Banks were now being judged not on how their loans performed but on how many such loans they made. This undermined the regulatory emphasis on safety and soundness. A compliance officer for a New Jersey bank wrote in a letter last month to American Banker that "loans were originated simply for the purpose of earning C.R.A. recognition and the supporting C.R.A. scoring credit." The officer added, "In effect, a lender placed C.R.A. scoring credit, and irresponsible mortgage lending, ahead of safe and sound underwriting."

Similarly, under the past two administrations the Department of Housing and Urban Development pushed the secondary mortgage market to buy loans based on criteria other than the creditworthiness of borrowers. These affordable-housing goals became more demanding over time. By 2005, HUD required that 45 percent of all the loans bought by Fannie Mae and Freddie Mac be loans to borrowers with low and moderate incomes. HUD required further that Fannie and Freddie buy 32 percent of the loans in their portfolios from people in central cities and other underserved areas and that 22 percent of the loans they buy be to "very low income families or families living in low-income neighborhoods."

One cannot say with any certainty whether the more important cause of the current housing crisis was affordable-housing mandates or the actions of investment banks and ratings agencies. There can be no doubt, however, that both contributed. With that in mind, the best way to make sure that we don;'t repeat our mistakes is to examine—and change—both.

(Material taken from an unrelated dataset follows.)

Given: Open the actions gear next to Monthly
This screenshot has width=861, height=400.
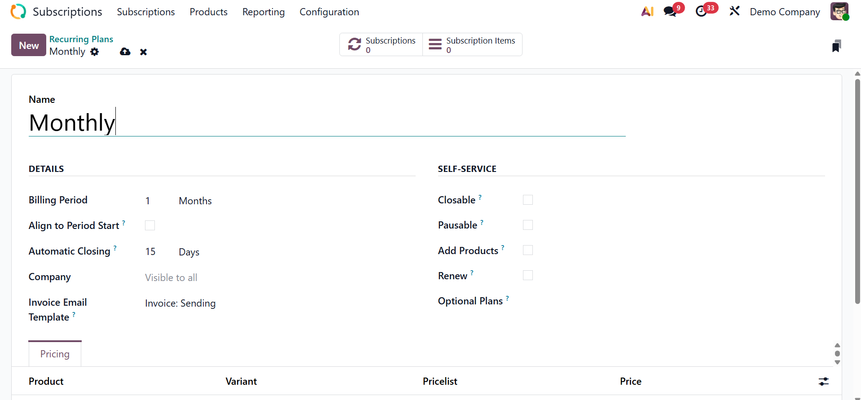Looking at the screenshot, I should tap(94, 52).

We can be fairly sure that the ratings agencies will, to stay in business, change their approach to evaluating mortgage-backed securities. But we should not continue to push lenders to make loans just to please regulators.

Denying credit to entire neighborhoods based on the race of residents or other factors unrelated to their ability to repay loans on time is clearly wrong. But we no longer need blunt regulatory instruments to draw lenders into low-income neighborhoods.

In contrast to the time when the Community Reinvestment Act was passed, credit scores now make it easier than ever to make loans the old-fashioned way, on the merits of individual households. (The scores provide a clear incentive, too, for borrowers who want better loan terms to adopt better financial habits.) Combined with enforcement of fair housing laws, credit scores offer opportunity to those who deserve mortgages and other loans—and protection from the bad effects of credit going to those who don't deserve it.

If the Community Reinvestment Act must stay in force, then regulators should take loan performance, not just the number of loans made, into account. We have seen the dangers of too much money chasing risky borrowers.

We need not only to fix the system of mortgage securitization but also to repeal unwise lending mandates. Both carry the same terrible risks.